There are five daily pujas done in the temple, three sarabalies for Shiva and three for Bhadrakali. Tantric worship is done by a member of the Thazhamon family. The temple celebrates a rare menstruation festival for Bhadrakali, called Thripputhu, during which the temple is closed for three days during the irregular menstruation of the deity. The appearance of a stain in the white garment is considered an aspect of devotion. As per accounts of the temple officials, in modern times, the feature is observed once in three or four months, while it was regularly observed during the olden times. The ceremony usually resembles the puberty ceremony of high-class girls in Kerala. The sri-kovil is closed during the three days and opened after a purification ceremony is performed during the fourth day.

◇ ◇ ◇

> **Exercises**
**A)** Decide whether each statement agrees with the temple passage. Answer yes or no for each, and quote the words from the passage that settle it.
(i) The temple stays closed for three days during Thripputhu.
(ii) The sri-kovil is opened again on the third day.
(iii) Temple officials say the feature happens more often now than it did in olden times.
**B)** List every proper name in the temple passage, giving each name only once.

> **Provided material**
◇ ◇ ◇

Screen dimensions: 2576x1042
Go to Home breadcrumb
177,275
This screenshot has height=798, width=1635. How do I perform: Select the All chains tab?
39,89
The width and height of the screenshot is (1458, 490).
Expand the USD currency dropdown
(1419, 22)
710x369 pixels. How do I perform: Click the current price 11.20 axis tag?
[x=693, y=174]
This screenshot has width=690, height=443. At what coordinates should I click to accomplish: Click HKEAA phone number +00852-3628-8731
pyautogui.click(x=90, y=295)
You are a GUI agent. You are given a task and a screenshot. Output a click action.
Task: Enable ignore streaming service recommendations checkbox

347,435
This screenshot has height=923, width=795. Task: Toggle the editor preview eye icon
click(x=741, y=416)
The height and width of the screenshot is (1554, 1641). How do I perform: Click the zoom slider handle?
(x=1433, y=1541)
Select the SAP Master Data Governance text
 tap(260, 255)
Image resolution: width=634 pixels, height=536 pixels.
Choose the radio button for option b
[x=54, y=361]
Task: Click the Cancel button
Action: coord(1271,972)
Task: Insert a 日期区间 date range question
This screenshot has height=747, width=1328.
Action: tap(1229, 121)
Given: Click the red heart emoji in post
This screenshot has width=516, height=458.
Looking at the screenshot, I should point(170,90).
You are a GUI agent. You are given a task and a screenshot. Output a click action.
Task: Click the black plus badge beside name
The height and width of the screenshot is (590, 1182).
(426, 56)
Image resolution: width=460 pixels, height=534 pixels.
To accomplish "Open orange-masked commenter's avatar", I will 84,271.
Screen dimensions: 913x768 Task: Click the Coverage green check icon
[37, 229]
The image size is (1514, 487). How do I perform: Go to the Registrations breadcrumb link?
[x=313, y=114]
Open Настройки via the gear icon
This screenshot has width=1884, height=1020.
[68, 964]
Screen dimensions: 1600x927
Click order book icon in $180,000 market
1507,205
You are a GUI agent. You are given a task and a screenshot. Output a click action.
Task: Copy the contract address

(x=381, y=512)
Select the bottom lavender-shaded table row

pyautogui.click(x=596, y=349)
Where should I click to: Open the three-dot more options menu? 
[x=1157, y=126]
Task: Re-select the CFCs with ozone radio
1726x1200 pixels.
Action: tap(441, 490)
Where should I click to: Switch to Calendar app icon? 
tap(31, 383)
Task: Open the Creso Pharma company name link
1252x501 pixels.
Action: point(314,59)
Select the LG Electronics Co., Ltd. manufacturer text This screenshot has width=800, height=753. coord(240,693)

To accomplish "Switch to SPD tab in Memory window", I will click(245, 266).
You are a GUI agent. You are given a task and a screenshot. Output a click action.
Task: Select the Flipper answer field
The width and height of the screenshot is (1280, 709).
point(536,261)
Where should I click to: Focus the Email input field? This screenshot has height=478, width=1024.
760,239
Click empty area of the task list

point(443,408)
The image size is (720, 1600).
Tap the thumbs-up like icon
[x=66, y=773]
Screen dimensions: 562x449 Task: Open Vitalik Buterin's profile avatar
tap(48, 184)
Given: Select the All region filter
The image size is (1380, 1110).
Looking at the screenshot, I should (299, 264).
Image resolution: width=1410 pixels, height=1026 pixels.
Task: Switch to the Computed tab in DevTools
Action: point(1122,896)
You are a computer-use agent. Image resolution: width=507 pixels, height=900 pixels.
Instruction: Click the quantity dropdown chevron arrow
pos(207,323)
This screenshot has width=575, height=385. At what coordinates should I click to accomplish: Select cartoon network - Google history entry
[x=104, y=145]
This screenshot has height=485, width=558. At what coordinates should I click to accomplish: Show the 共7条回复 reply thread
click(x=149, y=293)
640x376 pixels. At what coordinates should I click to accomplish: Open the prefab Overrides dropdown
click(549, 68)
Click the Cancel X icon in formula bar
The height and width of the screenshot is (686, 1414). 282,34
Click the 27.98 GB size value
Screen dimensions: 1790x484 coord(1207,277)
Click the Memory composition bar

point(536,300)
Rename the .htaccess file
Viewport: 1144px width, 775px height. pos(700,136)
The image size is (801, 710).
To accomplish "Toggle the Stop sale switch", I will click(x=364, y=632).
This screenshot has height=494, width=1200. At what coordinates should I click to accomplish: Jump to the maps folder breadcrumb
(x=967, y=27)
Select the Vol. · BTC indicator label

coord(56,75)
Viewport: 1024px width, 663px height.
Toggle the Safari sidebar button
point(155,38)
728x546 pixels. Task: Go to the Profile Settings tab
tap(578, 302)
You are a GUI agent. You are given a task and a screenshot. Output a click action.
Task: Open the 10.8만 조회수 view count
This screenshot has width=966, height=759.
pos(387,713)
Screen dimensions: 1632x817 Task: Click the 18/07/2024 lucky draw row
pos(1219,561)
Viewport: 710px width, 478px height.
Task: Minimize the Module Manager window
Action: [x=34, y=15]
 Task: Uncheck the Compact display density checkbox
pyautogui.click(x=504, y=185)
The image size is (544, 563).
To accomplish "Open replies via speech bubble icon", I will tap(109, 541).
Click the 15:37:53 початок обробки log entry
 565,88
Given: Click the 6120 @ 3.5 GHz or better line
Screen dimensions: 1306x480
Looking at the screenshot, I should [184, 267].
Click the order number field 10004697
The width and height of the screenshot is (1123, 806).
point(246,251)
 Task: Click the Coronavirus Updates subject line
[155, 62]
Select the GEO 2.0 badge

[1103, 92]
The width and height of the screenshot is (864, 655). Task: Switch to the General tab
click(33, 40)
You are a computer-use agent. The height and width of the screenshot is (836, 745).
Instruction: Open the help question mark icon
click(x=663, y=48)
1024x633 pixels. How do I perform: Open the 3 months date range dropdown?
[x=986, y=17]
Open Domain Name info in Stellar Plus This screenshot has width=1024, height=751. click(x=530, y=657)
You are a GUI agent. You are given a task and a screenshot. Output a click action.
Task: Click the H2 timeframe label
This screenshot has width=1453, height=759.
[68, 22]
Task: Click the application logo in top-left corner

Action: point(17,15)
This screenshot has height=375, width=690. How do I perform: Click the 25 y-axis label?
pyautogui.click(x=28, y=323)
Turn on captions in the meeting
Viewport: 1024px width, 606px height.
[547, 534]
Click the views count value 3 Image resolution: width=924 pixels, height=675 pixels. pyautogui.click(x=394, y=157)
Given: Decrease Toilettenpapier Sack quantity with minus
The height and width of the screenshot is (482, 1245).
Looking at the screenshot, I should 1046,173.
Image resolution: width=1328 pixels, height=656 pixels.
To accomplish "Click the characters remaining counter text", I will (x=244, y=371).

◇ ◇ ◇

> **Answers for the tasks**
**A)**
(i) Yes: "during which the temple is closed for three days during the irregular menstruation of the deity"
(ii) No: "opened after a purification ceremony is performed during the fourth day"
(iii) No: "in modern times, the feature is observed once in three or four months, while it was regularly observed during the olden times"

**B)** Shiva, Bhadrakali, Thazhamon, Thripputhu, Kerala